Charlotte-based Chiquita Brands International rejected an unsolicited $610 million buyout offer from two Brazilian firms on Thursday, committing instead to completing its pending merger with an Irish produce company.
But Cutrale and Safra Group, the Brazilian companies, indicated late Thursday that they don’t plan to back down, and said they’re considering “all alternatives” to push Chiquita to deal with them.
In a strongly worded statement, Cutrale and Safra said they were “extremely disappointed” and called the Chiquita board of directors’ decision a “continuation of its track record of shareholder value destruction.”
Chiquita’s board voted unanimously to turn down the upset bid of $13 per share from Safra, a Brazilian bank, and Cutrale, an orange juice supplier.

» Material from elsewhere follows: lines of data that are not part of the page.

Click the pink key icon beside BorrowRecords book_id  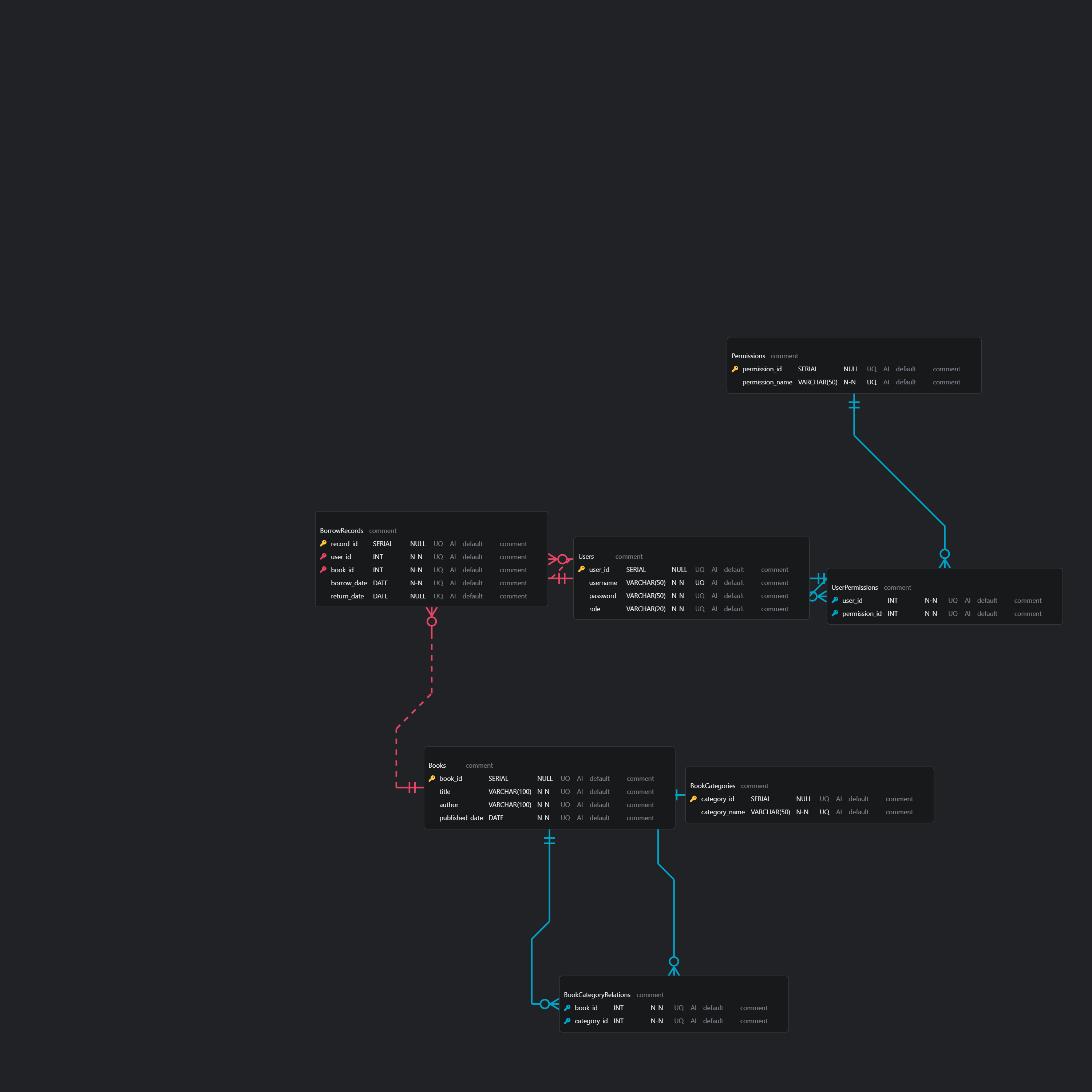click(323, 570)
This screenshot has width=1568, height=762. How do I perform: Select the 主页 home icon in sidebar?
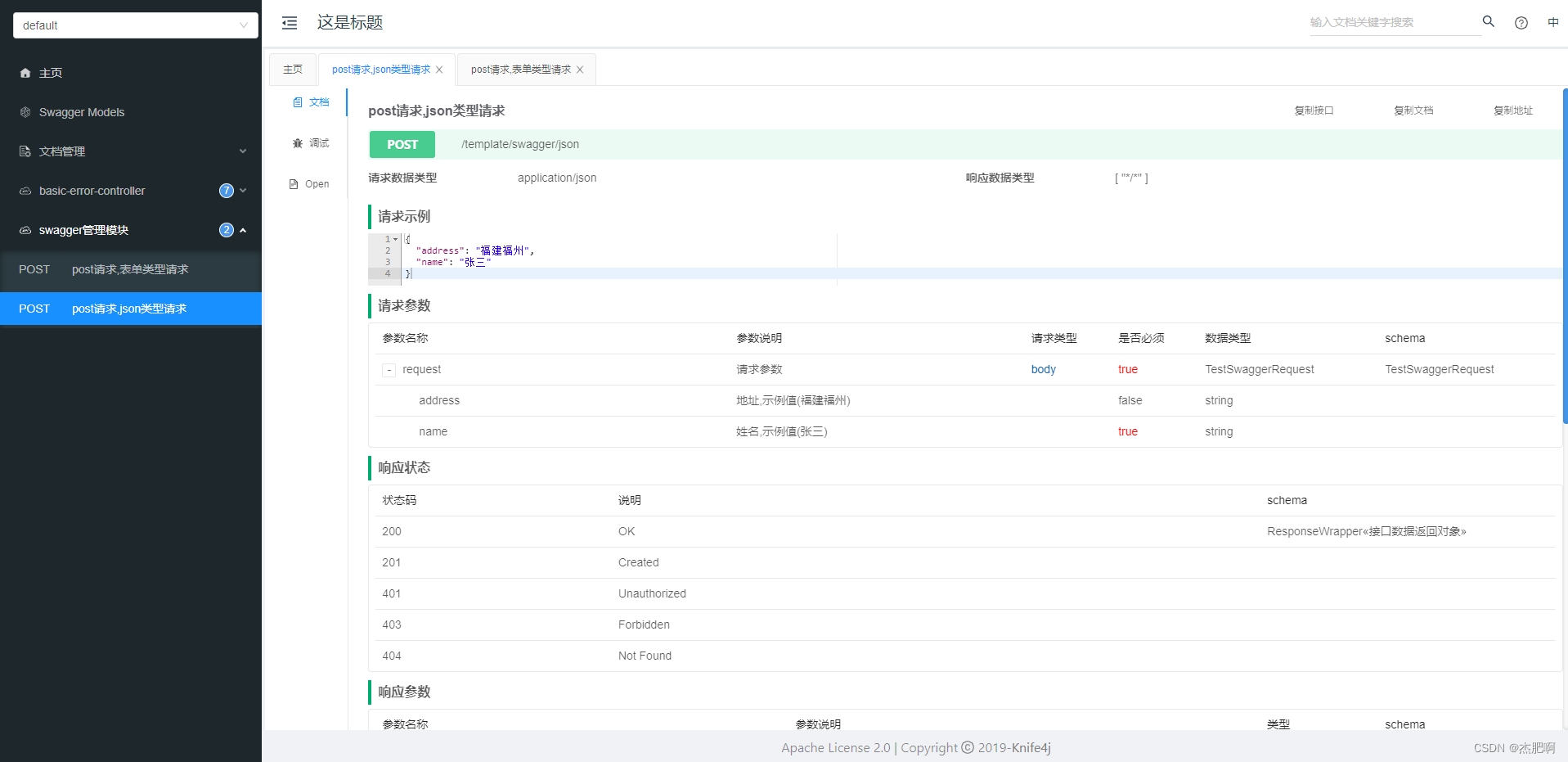25,73
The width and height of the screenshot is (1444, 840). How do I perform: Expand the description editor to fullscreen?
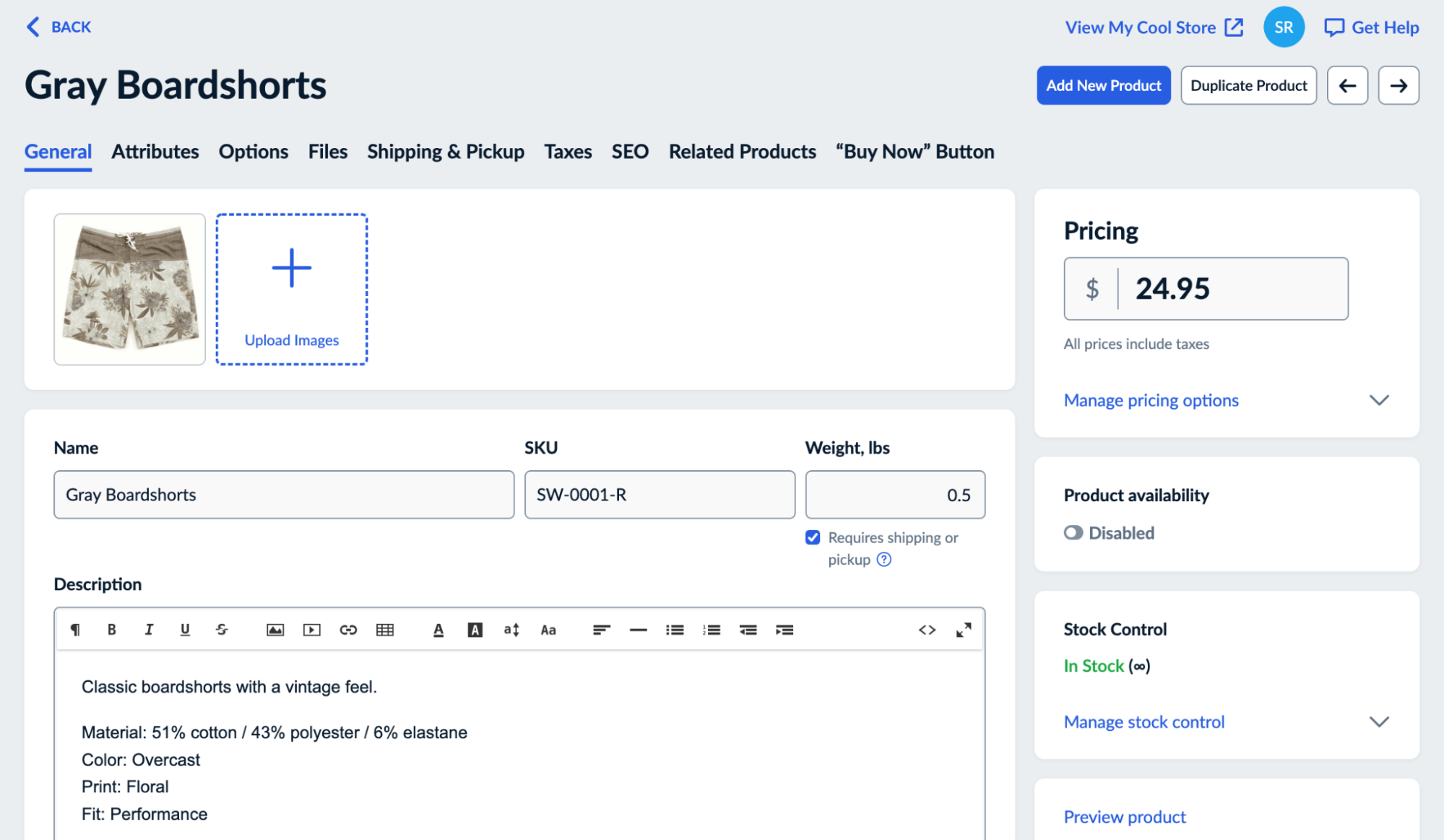tap(963, 629)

The deal would have superseded Chiquita’s deal with Dublin-based Fyffes, first announced in March.
Chiquita said it won’t give Cutrale and Safra any more information to conduct due diligence or negotiate with the companies.
“The unsolicited offer from the Cutrale Group and the Safra Group announced on August 11, 2014, to acquire all of the outstanding stock of Chiquita for $13.00 per share in cash, is inadequate and not in the best interests of Chiquita shareholders,” the company’s board said in a statement.
Cutrale and Safra’s surprise offer Monday represented a 29 percent premium over Chiquita’s closing price Friday. After Chiquita’s rejection of the buyout offer Thursday, the company’s stock fell less than 1 percent in after-hours trading but remained above $13 a share.
The companies, both of which are privately held, could choose to raise their offer, possibly starting a bidding war for Chiquita.
“We believe that there exists (the) chance for the buyers to raise their bid,” Brett Hundley, an analyst with BB&T Capital Markets, wrote in a note to investors earlier in the week. “As any potential bid approaches $15 or higher, we would expect the (Chiquita) board decision to become more difficult.”
Though the directors have rejected the Brazilian companies’ first offer, Chiquita shareholders will still have their say. Chiquita is set to hold a special meeting Sept. 17 for its shareholders to vote on the Fyffes deal, which would combine the two companies in an all-stock deal that would create the world’s largest banana company.
Chiquita’s directors said Thursday that they’re encouraging shareholders to vote for the Fyffes deal.
“Chiquita remains committed to completing its transaction with Fyffes, which it believes will create a combined company that is better positioned to succeed in a highly competitive marketplace,” the company said Thursday.
Chiquita and Fyffes plan to close their deal by the end of the year. Cutrale and Safra say if they start negotiations immediately, they could acquire Chiquita by then as well.
“Our proposal provides greater and more certain value to Chiquita’s shareholders than the previously reported Chiquita‐Fyffes transaction,” Cutrale and Safra said.
About 320 people work for Chiquita in Charlotte. The company was lured from Cincinnati in 2011 with about $22 million worth of state and local incentives tied to job creation. While Chiquita has said it would keep most of its jobs in Charlotte after its merger with Fyffes, the combined company would be based in Dublin, allowing it to take advantage of Ireland’s lower corporate tax rate.
Cutrale and Safra haven’t said what might happen to Chiquita’s uptown Charlotte headquarters.